A Venezuela é o exemplo mais próximo e mais evidente. Um país com as maiores reservas de petróleo do mundo conseguiu a proeza de colapsar sua economia, destruir sua moeda, empurrar milhões de pessoas para fora de suas fronteiras e transformar o Estado em uma máquina de controle político. Não se trata mais de soberania, mas de um regime que sequestrou o próprio país. Defender a Venezuela “em nome do anti-imperialismo” é, na prática, defender a perpetuação da miséria e da repressão.
Os Estados Unidos, ao pressionarem Caracas, não miram o povo venezuelano, mas um sistema que instrumentaliza o petróleo para sustentar uma elite política e militar. A crítica recorrente de que Washington “quer o petróleo” ignora um dado simples: os EUA já são uma potência energética. O interesse real é estabilidade regional. Um Estado falido na América do Sul não é problema apenas local; é um vetor permanente de crise humanitária, econômica e política para toda a região.
O Irã, por sua vez, representa um risco de outra natureza, mas não menos grave. Trata-se de um regime que opera deliberadamente na lógica do confronto indireto, financiando conflitos, tensionando rotas estratégicas de energia e desafiando, de forma contínua, os limites do sistema internacional. Quando o Irã ameaça o Estreito de Ormuz, não ameaça “o Ocidente”; ameaça o funcionamento da economia global. Petróleo caro não é punição a governos, é inflação, desemprego e instabilidade para bilhões de pessoas.
Ao contrário da narrativa simplista, os Estados Unidos não buscam administrar países nem ocupar territórios. Buscam conter riscos sistêmicos. O mundo contemporâneo não funciona mais com guerras clássicas, mas com chantagens geopolíticas, uso político da energia, da migração e da instabilidade financeira. Venezuela e Irã dominam essa gramática. Fingir que isso é irrelevante é fechar os olhos para a realidade.

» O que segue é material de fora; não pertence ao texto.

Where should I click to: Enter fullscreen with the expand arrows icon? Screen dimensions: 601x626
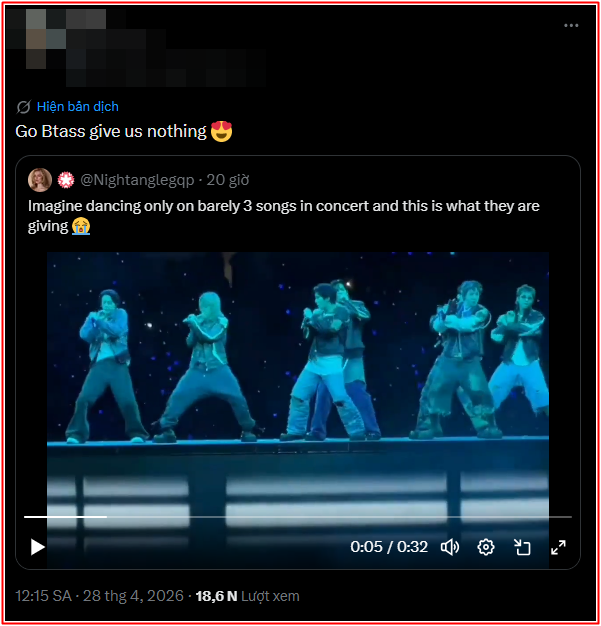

Há também um aspecto que raramente é dito em voz alta: se os Estados Unidos recuam, alguém ocupa o espaço. E esse “alguém” não costuma ser movido por valores democráticos, transparência ou direitos humanos. O vácuo de poder não gera equilíbrio; gera disputa. E a história mostra que disputas sem árbitro tendem ao conflito aberto.
Defender a postura dos Estados Unidos não é defender perfeição moral nem negar erros históricos. É reconhecer que, no tabuleiro atual, a contenção de regimes autoritários que usam o caos como estratégia é um mal necessário. Venezuela e Irã não são vítimas inocentes de um sistema injusto; são atores conscientes que exploram esse sistema até o limite.
No fim, a pergunta que deveria orientar o debate é simples: quem se beneficia do enfraquecimento da pressão internacional sobre esses regimes? Certamente não os venezuelanos comuns, nem os consumidores globais de energia, nem a estabilidade regional. Em um mundo imperfeito, escolher lados não é questão de ideologia, mas de responsabilidade.